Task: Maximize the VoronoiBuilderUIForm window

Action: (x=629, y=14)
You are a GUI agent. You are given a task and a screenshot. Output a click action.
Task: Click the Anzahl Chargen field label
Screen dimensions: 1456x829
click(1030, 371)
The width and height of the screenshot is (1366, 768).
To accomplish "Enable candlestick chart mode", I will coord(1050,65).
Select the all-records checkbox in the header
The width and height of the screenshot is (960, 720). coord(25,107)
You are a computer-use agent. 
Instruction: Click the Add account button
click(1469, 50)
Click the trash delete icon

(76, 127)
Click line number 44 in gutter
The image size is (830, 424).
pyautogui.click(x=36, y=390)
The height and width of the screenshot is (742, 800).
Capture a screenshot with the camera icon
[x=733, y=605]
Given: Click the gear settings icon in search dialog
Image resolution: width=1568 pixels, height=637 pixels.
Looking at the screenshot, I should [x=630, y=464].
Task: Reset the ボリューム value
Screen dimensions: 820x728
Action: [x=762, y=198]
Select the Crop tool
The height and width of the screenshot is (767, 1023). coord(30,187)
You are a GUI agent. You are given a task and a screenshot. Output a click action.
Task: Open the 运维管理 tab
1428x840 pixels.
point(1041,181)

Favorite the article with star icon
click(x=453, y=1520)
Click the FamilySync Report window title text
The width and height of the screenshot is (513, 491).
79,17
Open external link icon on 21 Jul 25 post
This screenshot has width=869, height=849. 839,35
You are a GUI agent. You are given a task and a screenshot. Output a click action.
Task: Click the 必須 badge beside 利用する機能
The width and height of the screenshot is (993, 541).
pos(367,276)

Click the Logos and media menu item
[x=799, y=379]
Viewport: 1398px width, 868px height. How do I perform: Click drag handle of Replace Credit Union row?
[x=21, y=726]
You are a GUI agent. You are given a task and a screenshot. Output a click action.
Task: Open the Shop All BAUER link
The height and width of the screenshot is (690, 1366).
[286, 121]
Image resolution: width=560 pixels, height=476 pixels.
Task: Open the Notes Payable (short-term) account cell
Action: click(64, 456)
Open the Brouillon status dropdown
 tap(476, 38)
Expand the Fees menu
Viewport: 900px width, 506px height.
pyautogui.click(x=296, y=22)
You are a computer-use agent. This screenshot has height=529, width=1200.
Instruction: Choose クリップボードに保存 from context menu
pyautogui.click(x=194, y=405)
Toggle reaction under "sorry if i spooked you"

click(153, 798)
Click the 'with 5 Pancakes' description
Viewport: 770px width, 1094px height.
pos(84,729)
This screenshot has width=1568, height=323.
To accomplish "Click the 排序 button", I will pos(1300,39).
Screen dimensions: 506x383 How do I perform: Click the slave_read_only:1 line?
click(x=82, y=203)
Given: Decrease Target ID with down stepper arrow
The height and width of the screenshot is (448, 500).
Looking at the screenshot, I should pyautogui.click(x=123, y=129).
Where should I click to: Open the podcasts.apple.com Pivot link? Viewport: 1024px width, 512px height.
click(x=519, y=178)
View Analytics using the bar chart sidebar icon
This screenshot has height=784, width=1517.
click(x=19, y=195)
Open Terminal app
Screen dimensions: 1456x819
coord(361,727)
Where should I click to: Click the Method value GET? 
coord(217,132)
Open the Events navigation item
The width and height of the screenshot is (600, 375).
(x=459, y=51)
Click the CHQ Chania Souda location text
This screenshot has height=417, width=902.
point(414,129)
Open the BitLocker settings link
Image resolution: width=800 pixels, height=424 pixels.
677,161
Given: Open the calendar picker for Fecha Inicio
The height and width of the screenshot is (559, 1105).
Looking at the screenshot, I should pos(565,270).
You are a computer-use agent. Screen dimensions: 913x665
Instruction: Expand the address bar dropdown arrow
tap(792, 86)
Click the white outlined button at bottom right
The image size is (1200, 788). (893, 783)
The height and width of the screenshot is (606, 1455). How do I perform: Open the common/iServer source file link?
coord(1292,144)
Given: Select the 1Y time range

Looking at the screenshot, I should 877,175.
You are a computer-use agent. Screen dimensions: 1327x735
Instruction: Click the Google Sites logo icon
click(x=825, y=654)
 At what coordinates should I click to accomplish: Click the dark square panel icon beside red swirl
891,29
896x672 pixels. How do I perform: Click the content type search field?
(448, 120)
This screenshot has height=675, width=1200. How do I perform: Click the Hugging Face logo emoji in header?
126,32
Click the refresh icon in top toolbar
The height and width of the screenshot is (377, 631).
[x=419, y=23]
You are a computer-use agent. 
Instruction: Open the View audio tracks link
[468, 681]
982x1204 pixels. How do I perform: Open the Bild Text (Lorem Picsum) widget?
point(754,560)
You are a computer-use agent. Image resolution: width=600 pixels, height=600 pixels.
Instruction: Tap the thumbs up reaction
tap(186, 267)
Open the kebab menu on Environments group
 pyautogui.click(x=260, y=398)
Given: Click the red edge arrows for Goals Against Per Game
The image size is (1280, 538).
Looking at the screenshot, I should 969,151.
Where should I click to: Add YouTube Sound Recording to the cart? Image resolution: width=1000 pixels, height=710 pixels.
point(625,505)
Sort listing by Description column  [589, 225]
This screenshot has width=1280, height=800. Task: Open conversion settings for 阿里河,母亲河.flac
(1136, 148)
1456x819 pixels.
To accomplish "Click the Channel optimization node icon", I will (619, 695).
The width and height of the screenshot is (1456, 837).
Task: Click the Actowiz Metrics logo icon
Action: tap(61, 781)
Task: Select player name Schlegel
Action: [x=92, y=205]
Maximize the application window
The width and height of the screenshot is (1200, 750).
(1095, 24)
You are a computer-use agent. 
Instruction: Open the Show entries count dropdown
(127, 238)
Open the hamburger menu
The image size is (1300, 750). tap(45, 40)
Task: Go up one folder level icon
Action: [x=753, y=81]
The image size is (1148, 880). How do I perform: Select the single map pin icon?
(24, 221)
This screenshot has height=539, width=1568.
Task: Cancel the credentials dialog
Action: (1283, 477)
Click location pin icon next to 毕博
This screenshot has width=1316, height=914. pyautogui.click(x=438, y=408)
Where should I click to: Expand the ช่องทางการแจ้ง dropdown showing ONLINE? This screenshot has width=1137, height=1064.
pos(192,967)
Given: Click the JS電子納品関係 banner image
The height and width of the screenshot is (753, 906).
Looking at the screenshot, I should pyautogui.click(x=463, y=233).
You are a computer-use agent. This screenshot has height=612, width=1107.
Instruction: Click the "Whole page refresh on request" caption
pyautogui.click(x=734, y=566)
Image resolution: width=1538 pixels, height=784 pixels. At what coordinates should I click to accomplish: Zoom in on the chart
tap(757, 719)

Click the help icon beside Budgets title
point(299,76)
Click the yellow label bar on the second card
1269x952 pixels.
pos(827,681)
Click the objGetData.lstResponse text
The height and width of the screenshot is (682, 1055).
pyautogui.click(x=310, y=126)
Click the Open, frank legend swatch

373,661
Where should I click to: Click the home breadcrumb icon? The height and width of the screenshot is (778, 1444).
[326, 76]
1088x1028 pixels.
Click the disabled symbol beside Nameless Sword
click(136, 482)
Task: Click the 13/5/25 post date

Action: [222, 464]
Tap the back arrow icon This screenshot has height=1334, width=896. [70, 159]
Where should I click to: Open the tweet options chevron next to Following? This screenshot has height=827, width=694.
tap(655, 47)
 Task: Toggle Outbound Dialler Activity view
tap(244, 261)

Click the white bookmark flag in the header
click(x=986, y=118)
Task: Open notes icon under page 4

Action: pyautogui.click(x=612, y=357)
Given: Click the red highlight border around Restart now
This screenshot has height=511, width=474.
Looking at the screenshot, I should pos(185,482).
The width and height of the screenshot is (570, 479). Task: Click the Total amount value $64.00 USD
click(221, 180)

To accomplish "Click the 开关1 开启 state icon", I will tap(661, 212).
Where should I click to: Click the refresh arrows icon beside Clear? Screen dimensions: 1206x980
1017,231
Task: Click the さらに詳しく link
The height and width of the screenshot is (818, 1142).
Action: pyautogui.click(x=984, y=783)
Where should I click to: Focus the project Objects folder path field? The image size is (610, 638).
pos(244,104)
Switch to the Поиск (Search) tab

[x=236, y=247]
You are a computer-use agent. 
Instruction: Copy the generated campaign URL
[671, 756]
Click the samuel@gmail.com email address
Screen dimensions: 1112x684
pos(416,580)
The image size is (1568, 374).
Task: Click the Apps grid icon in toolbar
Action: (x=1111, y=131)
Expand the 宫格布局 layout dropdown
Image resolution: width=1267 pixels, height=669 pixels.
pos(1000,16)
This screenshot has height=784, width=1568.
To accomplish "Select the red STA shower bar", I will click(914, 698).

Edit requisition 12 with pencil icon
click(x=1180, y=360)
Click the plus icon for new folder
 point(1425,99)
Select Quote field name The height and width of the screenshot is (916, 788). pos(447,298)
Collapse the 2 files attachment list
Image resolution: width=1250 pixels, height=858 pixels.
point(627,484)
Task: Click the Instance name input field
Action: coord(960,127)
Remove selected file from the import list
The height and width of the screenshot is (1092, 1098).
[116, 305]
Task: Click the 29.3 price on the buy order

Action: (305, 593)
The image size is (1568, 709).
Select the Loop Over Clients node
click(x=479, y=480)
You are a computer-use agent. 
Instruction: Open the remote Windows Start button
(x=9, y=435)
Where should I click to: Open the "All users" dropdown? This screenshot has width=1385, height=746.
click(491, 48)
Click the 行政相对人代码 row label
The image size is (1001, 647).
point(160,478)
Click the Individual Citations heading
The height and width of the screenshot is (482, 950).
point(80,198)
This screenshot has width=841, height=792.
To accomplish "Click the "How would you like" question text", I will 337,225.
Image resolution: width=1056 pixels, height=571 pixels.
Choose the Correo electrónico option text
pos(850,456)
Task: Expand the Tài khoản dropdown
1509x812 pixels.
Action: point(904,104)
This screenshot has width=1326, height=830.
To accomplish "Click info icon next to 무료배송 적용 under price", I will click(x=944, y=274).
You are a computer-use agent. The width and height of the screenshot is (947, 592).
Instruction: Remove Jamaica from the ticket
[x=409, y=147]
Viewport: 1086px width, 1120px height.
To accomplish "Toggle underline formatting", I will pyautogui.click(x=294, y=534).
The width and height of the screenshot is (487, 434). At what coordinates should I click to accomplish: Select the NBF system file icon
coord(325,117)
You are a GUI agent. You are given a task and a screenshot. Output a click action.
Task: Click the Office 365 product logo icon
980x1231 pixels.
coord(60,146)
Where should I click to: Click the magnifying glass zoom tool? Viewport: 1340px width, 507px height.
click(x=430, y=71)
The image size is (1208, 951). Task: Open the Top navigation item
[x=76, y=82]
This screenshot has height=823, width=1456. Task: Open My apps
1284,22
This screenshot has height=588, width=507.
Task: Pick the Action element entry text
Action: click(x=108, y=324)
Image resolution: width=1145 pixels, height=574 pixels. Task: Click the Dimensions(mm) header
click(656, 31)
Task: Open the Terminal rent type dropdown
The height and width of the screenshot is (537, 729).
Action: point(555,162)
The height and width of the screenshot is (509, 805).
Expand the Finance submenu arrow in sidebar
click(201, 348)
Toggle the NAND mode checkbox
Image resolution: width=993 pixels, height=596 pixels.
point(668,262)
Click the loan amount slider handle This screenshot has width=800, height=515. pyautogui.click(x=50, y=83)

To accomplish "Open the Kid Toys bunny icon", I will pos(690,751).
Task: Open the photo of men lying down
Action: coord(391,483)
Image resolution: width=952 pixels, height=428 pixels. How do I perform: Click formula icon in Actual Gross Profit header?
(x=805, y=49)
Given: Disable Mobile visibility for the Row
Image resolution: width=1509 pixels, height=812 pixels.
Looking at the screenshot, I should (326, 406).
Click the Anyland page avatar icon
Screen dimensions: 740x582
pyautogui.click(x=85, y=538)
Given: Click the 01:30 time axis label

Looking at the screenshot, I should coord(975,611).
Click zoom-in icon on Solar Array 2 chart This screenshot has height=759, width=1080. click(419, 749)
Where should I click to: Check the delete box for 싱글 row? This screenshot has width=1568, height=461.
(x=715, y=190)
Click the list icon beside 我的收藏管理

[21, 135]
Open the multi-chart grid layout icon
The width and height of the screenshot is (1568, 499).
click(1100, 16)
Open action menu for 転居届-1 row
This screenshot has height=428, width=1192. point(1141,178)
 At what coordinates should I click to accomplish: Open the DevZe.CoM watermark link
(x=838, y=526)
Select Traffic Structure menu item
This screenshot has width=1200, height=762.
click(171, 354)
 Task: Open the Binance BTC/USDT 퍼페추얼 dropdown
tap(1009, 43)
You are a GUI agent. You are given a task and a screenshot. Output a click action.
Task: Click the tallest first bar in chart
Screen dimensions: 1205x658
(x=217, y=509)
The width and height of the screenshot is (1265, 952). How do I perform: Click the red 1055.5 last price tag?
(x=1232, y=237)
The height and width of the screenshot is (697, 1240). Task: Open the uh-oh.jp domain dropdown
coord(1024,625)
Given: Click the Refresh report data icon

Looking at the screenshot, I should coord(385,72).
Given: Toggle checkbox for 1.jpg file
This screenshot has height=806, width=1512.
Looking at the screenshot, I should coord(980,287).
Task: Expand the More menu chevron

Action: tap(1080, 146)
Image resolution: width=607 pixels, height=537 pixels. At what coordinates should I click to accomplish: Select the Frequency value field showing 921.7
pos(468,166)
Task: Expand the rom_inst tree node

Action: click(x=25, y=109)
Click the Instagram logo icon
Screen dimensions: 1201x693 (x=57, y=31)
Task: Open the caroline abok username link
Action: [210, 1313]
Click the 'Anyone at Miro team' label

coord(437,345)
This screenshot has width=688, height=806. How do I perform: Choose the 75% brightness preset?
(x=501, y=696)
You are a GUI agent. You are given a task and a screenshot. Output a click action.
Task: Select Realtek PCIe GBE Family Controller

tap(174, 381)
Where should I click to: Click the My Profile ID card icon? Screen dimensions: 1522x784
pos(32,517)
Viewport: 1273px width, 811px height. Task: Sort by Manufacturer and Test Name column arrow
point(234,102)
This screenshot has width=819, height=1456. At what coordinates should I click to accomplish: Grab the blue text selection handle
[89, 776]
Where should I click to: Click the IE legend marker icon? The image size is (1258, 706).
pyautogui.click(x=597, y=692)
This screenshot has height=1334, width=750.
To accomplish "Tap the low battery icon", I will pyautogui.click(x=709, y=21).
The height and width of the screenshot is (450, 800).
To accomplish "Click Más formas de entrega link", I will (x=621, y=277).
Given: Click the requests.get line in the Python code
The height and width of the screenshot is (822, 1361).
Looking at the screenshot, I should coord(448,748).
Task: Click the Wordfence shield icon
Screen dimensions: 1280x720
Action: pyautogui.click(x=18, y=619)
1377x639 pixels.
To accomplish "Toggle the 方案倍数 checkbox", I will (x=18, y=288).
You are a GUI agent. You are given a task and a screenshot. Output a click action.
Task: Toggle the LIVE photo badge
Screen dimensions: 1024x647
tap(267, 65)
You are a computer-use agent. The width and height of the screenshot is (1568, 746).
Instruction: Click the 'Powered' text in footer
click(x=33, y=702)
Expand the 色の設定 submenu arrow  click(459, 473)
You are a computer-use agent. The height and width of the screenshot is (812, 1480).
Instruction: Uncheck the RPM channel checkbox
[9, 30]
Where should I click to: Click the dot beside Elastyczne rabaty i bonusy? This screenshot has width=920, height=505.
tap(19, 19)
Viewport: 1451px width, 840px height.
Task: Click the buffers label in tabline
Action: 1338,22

----------

To do: Given the data above, transcribe exactly the lines from the one containing "Task: Click the Anzahl Chargen field label" down to the one containing "Expand the Fees menu", and no others.

Result below:
Task: Click the Anzahl Chargen field label
Screen dimensions: 1456x829
click(1030, 371)
The width and height of the screenshot is (1366, 768).
To accomplish "Enable candlestick chart mode", I will coord(1050,65).
Select the all-records checkbox in the header
The width and height of the screenshot is (960, 720). coord(25,107)
You are a computer-use agent. 
Instruction: Click the Add account button
click(1469, 50)
Click the trash delete icon

(76, 127)
Click line number 44 in gutter
The image size is (830, 424).
pyautogui.click(x=36, y=390)
The height and width of the screenshot is (742, 800).
Capture a screenshot with the camera icon
[x=733, y=605]
Given: Click the gear settings icon in search dialog
Image resolution: width=1568 pixels, height=637 pixels.
Looking at the screenshot, I should [x=630, y=464].
Task: Reset the ボリューム value
Screen dimensions: 820x728
Action: [x=762, y=198]
Select the Crop tool
The height and width of the screenshot is (767, 1023). coord(30,187)
You are a GUI agent. You are given a task and a screenshot. Output a click action.
Task: Open the 运维管理 tab
1428x840 pixels.
point(1041,181)

Favorite the article with star icon
click(x=453, y=1520)
Click the FamilySync Report window title text
The width and height of the screenshot is (513, 491).
79,17
Open external link icon on 21 Jul 25 post
This screenshot has width=869, height=849. 839,35
You are a GUI agent. You are given a task and a screenshot. Output a click action.
Task: Click the 必須 badge beside 利用する機能
The width and height of the screenshot is (993, 541).
pos(367,276)

Click the Logos and media menu item
[x=799, y=379]
Viewport: 1398px width, 868px height. How do I perform: Click drag handle of Replace Credit Union row?
[x=21, y=726]
You are a GUI agent. You are given a task and a screenshot. Output a click action.
Task: Open the Shop All BAUER link
The height and width of the screenshot is (690, 1366).
[286, 121]
Image resolution: width=560 pixels, height=476 pixels.
Task: Open the Notes Payable (short-term) account cell
Action: click(64, 456)
Open the Brouillon status dropdown
 tap(476, 38)
Expand the Fees menu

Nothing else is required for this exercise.